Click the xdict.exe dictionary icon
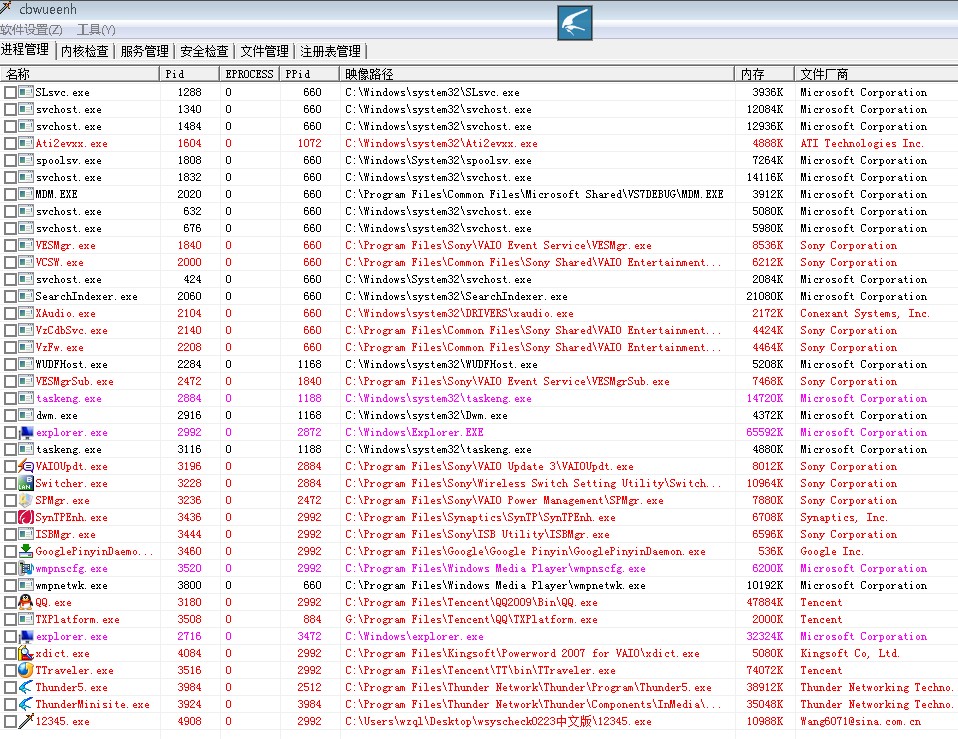Image resolution: width=958 pixels, height=739 pixels. [x=26, y=653]
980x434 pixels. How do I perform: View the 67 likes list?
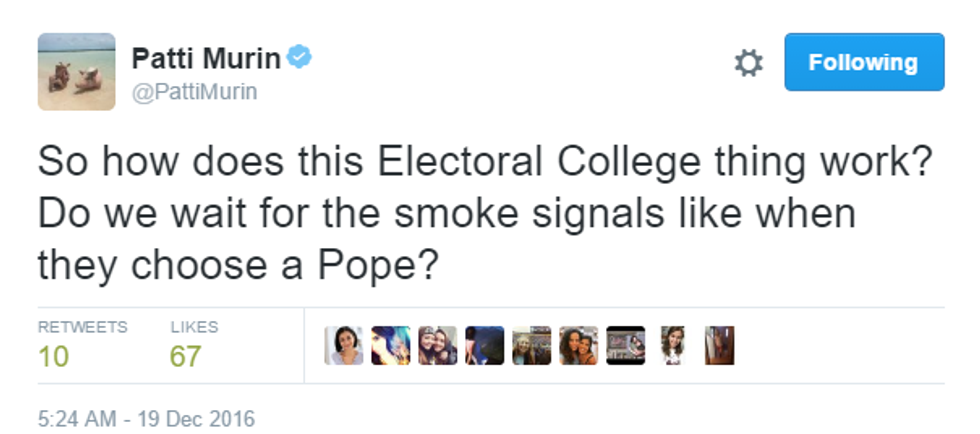point(185,356)
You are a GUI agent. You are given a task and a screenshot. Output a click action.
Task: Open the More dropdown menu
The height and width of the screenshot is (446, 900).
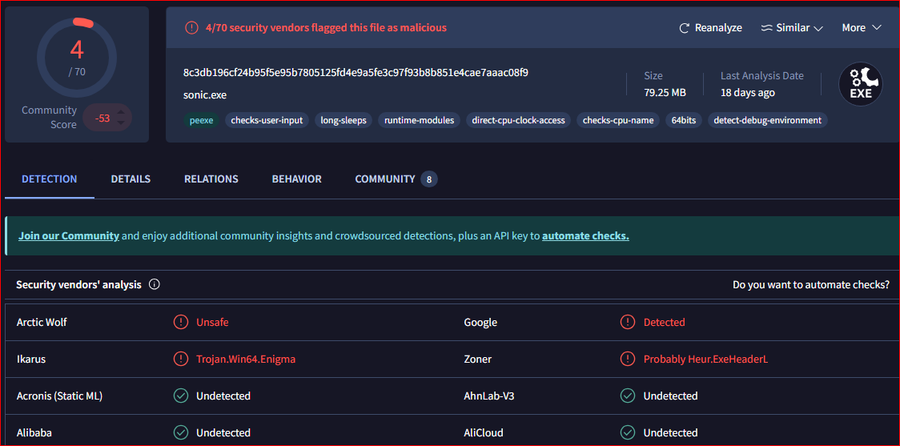861,28
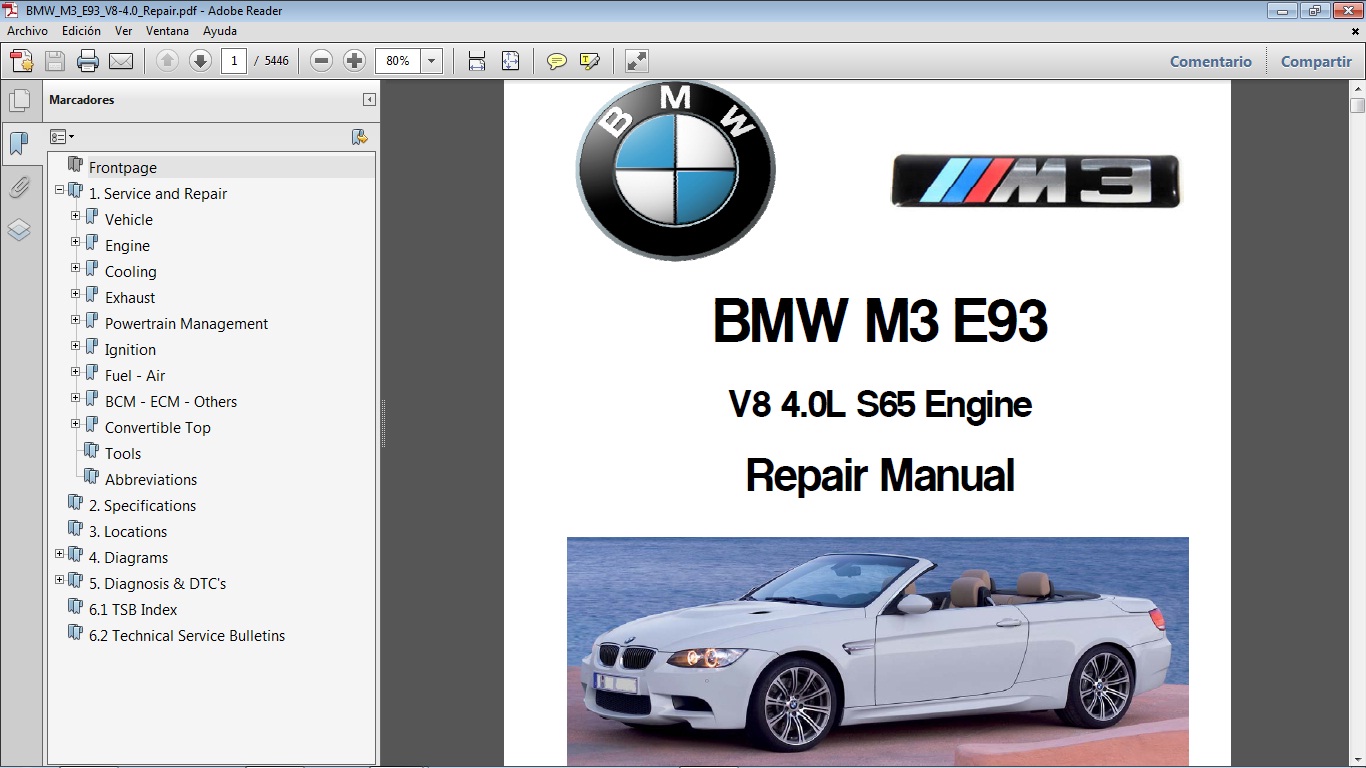The width and height of the screenshot is (1366, 768).
Task: Click the Comentario button
Action: point(1210,61)
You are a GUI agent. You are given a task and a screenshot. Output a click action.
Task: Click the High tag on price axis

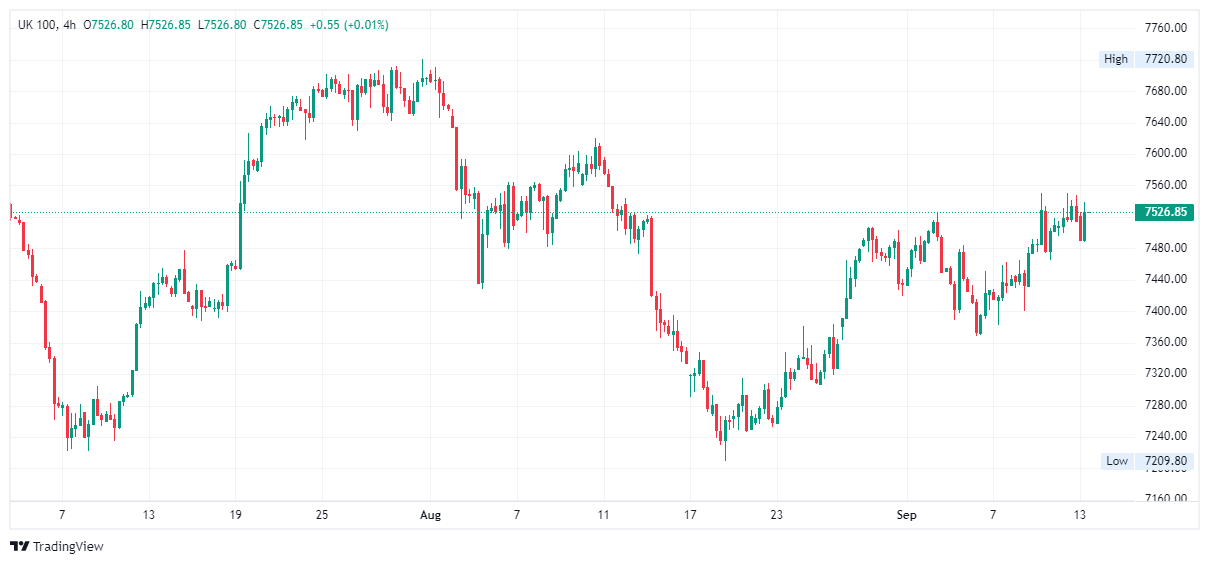click(x=1116, y=59)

───

■ Task statement:
Give again, exactly as written, the lines from the one with "980x434 pixels. How" through the last line of the entries above, but skip the pictures.

■ Result of this task:
980x434 pixels. How do I perform: View the 67 likes list?
point(185,356)
You are a GUI agent. You are given a task and a screenshot. Output a click action.
Task: Open the More dropdown menu
The height and width of the screenshot is (446, 900).
861,28
The width and height of the screenshot is (1366, 768).
Task: Click the Comentario button
Action: point(1210,61)
You are a GUI agent. You are given a task and a screenshot. Output a click action.
Task: Click the High tag on price axis

click(x=1116, y=59)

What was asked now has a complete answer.